The new decree states the following, according to idealista:
- One of the key changes involves replacing the term “moderate value” housing – previously used by the government – with “affordable rental” or “controlled cost” housing, proposed by the Socialist Party (PS).
- Ensure that a minimum of 70% of the total above-ground soil construction area will be allocated for “public homes, accessible rent” or “homes with controlled costs” and contain guaranteed general and local infrastructures.
- The development must align with the local strategy for housing, “the municipal housing charter or housing grant, where applicable”. Any additional functions that are dependent on or complementary to the housing purpose must not conflict with that primary objective.
- The territorial criteria of “contiguity with urban land, as consolidation and coherence of the urbanisation to be developed with the existing urban area” was also ensured.
- The reclassification of the soil cannot be extended to areas of the National Ecological Reserve (REN), such as coastal protection strips of land and sea, beaches, salt marshes, coastal dunes and fossil dunes, cliffs, water ways, lagoons and lakes, reservoirs and areas threatened by the sea and floods. It also now includes “strategic areas of infiltration and protection and recharge of aquifers” with “high risk of water erosion of the soil” and “slope instability”, which were not included in Decree-Law 117/2024.

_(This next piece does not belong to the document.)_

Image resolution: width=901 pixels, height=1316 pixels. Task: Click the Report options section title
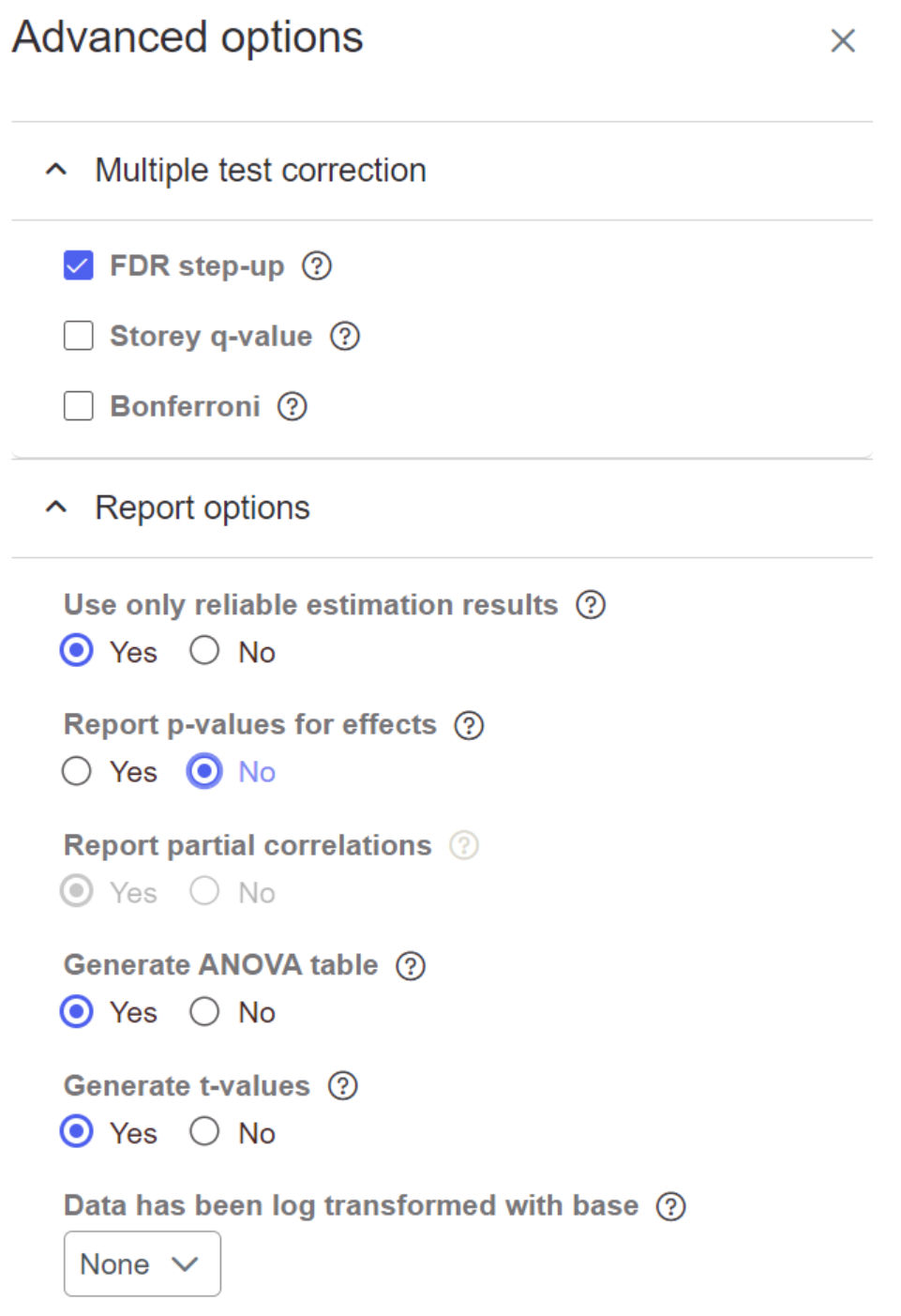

- The reclassification is also prohibited for land classified as A1 or soils categorised under classes A and B, which “must remain classified as National Agricultural Reserves (RAN)”, and areas integrated in REN and RAN, measures must be planned and implemented, based on the opinion of the municipal services or another entity, to “safeguard the preservation of fundamental natural values and functions” and “prevent and mitigate risks to people and property”.
- Proposals for the reclassification must include an assessment of the impact on existing infrastructure, together with the anticipated costs for its reinforcement and ongoing maintenance. Additionally, the “economic and financial viability” of the project must be demonstrated, including the identification of responsible funding entities and proof of contracted financing sources and public investment.
- The law clearly stated the revoking of the possibility of building housing for agricultural workers outside existing urban areas, however, it does not clarify that the reclassification of rural lands should be “exceptional in nature, limited to cases where there are no available urban areas”.
- The 20% increase in the construction index, when intended for affordable rental or housing at controlled costs, the need for a non-binding opinion from the Comissão de Coordenacão e Desenvolvimento Regional (CCDR) on land not exclusively publicly owned, and the calling of a procedural conference prior to issuing an opinion were also established.
The constant alternations of the law now published were approved with votes in favour of the PSD, CDS-PP and PP against the Chega, IL, PCP, BE, Livre, PAN, a non-registered member of the parliament, and abstention from one Socialist parliament member.
On 3 April, the President of the Republic promulgated the law despite considering that it maintains “derogations to the general regime and matters that touch on combating corruption require greater substance and development, given the profound changes introduced at the initiative of the PS, with the support of the PSD, which removes objections raised regarding the previous legislation”.